Determining what you need from what you want. Fitting everything into the right-size bag. Making sure you can lift said bag on your own….Packing correctly can be an art form.
Athena Study Abroad has dozens of ideas about what to pack, what not to pack, and how to pack in its pre-departure resources on its website. These are meant to be used as handy online resources for you both before, during, and after your time abroad!
For this How-to Expertly Pack for Study Abroad, we decided to focus specifically on the parts of packing that often are either unknown or easily forgotten—the ones that if you incorporate them into your packing, you will be happy that you did, and look like (and be) an expert on packing for international study.
– Prohibited items. Almost every person in the US who has ever flown anywhere is at least vaguely or knowledgeably aware of what items cannot be in carry-on luggage, and what items cannot be in checked luggage. But you also need to know national laws about what cannot be taken into the country where you are studying abroad. For instance, it is relatively common for a country to bar some or most kinds of food from being brought in. But if, for example, you will be studying abroad in Saudi Arabia, note restrictions such as: no alcohol (including in you; do not arrive in Saudi Arabia under the influence), no pork products, and limitations on certain medications. Perhaps no surprises, right? Also always be sure to research items that may be culturally accepted in one area, and may be illegal in others, including issues of sexuality, appearance and dress-codes, as well as acceptable behavior in public.

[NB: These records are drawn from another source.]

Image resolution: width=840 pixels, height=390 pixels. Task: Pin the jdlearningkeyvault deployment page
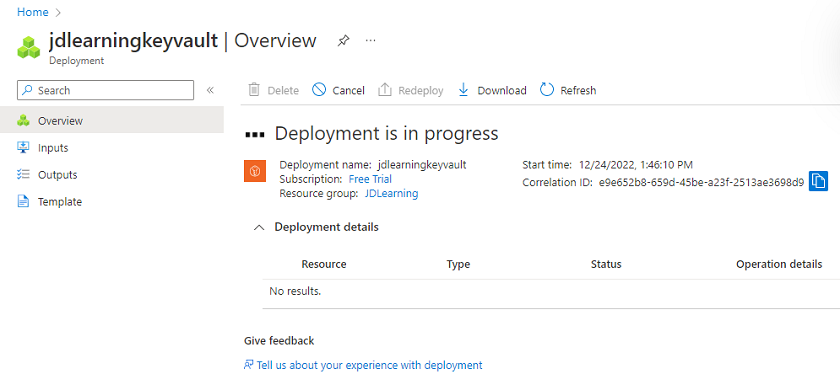(x=343, y=41)
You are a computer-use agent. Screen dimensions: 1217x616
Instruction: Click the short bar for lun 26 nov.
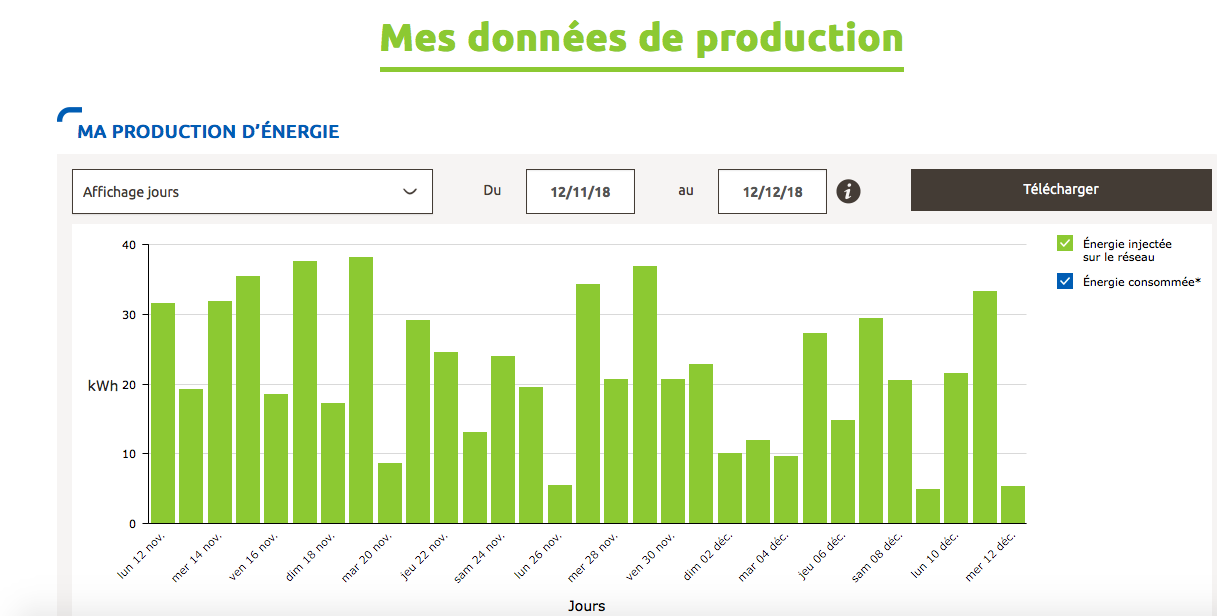click(560, 503)
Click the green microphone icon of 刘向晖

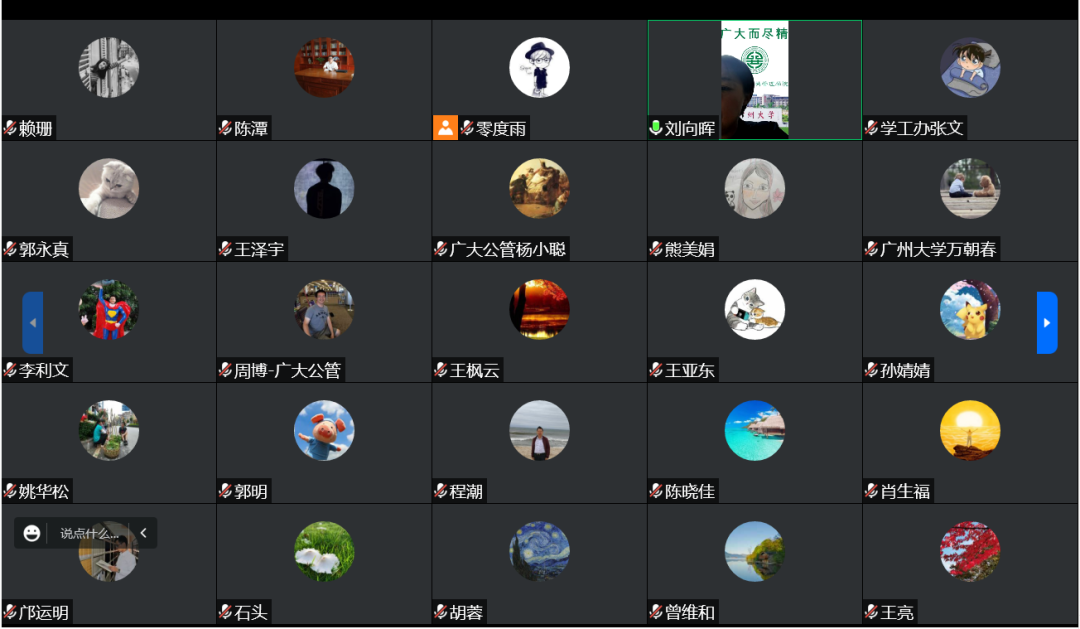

– Strict, limited luggage restrictions. Cathay Pacific, based in Hong Kong, flies to a long list of cities in China, plus major cities around the world, including Boston, Chicago, Los Angeles, New York, and San Francisco. It’s a great airline, except for your carry-on item is severely limited by both size and weight (7 kg—about 15.4 pounds), and the limits are strictly enforced. Gate agents will weigh your backpack, purse or briefcase when you check in. Air Canada has a 22-pound limit, which also can be strictly enforced. Know these things before you get to the airport.
– Don’t pack items that are heavy, large or otherwise awkward to transport if the item is easily available and low cost where you are going. For example, maybe the last bit of space in your suitcase could be used for general medications, such as vitamins, pain relievers, cough medicine, antihistamine, motion sickness meds, etc., a pair of shoes that gives you more options, or your umbrella. Trust us: take the meds and/or the shoes, and buy an umbrella when you arrive where you are going. Not only are we glad that we once waited until we arrived in Budapest to buy an umbrella, but we even left it there when we left—because everything else in our luggage was more important and/or valuable.